++++ GIVEN ENTRIES ++++

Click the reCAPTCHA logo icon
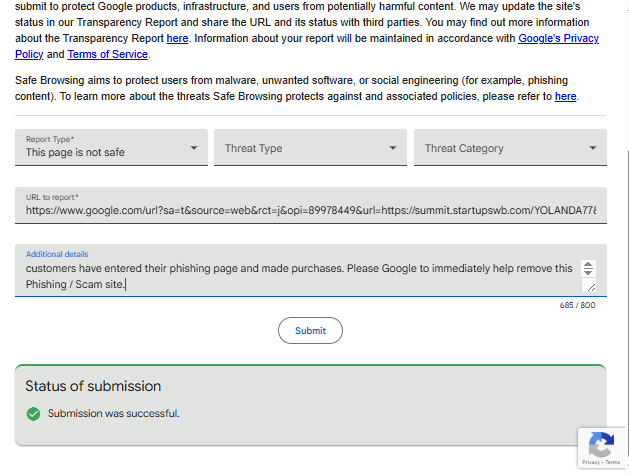[x=601, y=444]
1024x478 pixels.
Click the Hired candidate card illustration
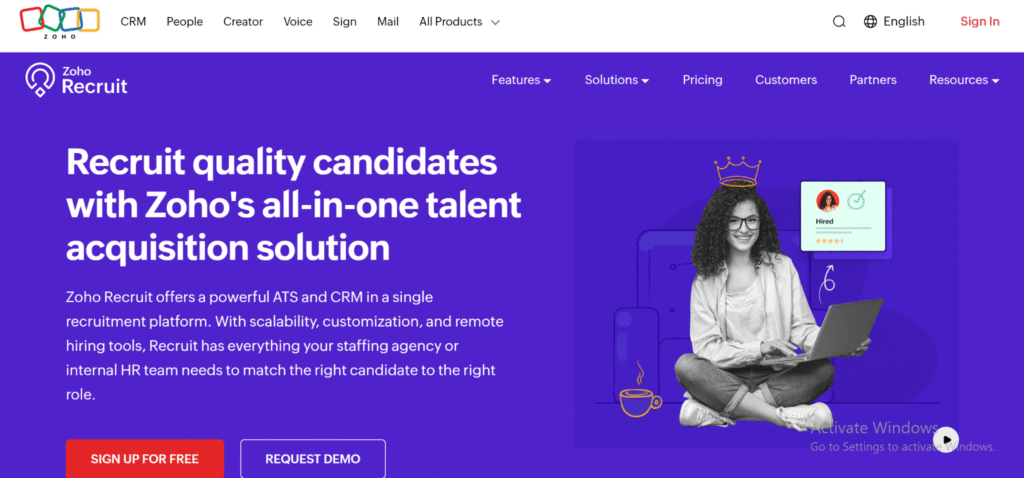pos(842,214)
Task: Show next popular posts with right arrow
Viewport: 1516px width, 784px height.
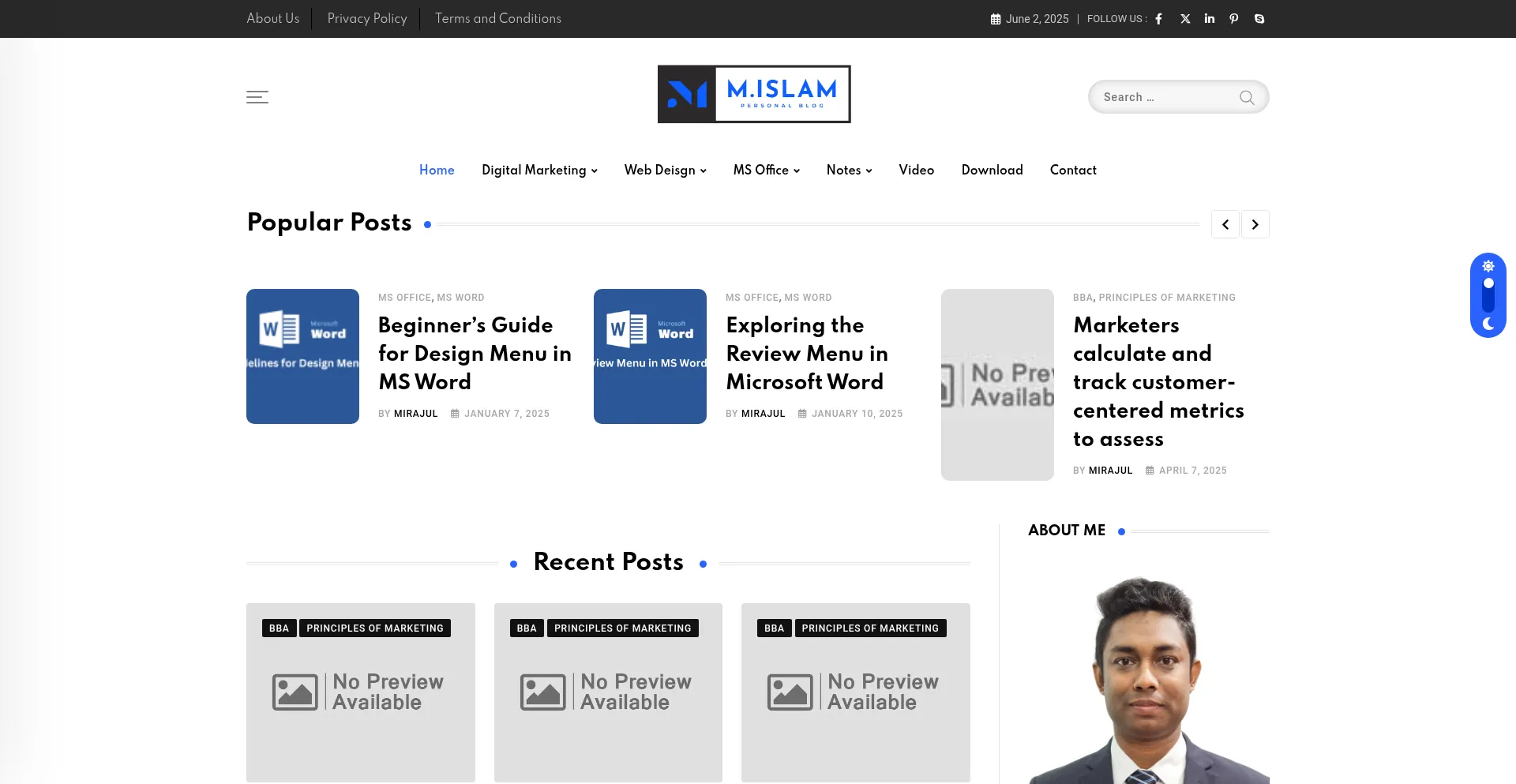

++++

**TASK DESCRIPTION**. Ignoring the pictures, write out word for word the lines from the line containing "Click the Hired candidate card illustration" through the end of the material above.

**EXERCISE ANSWER**.
Click the Hired candidate card illustration
pos(842,214)
Task: Show next popular posts with right arrow
Viewport: 1516px width, 784px height.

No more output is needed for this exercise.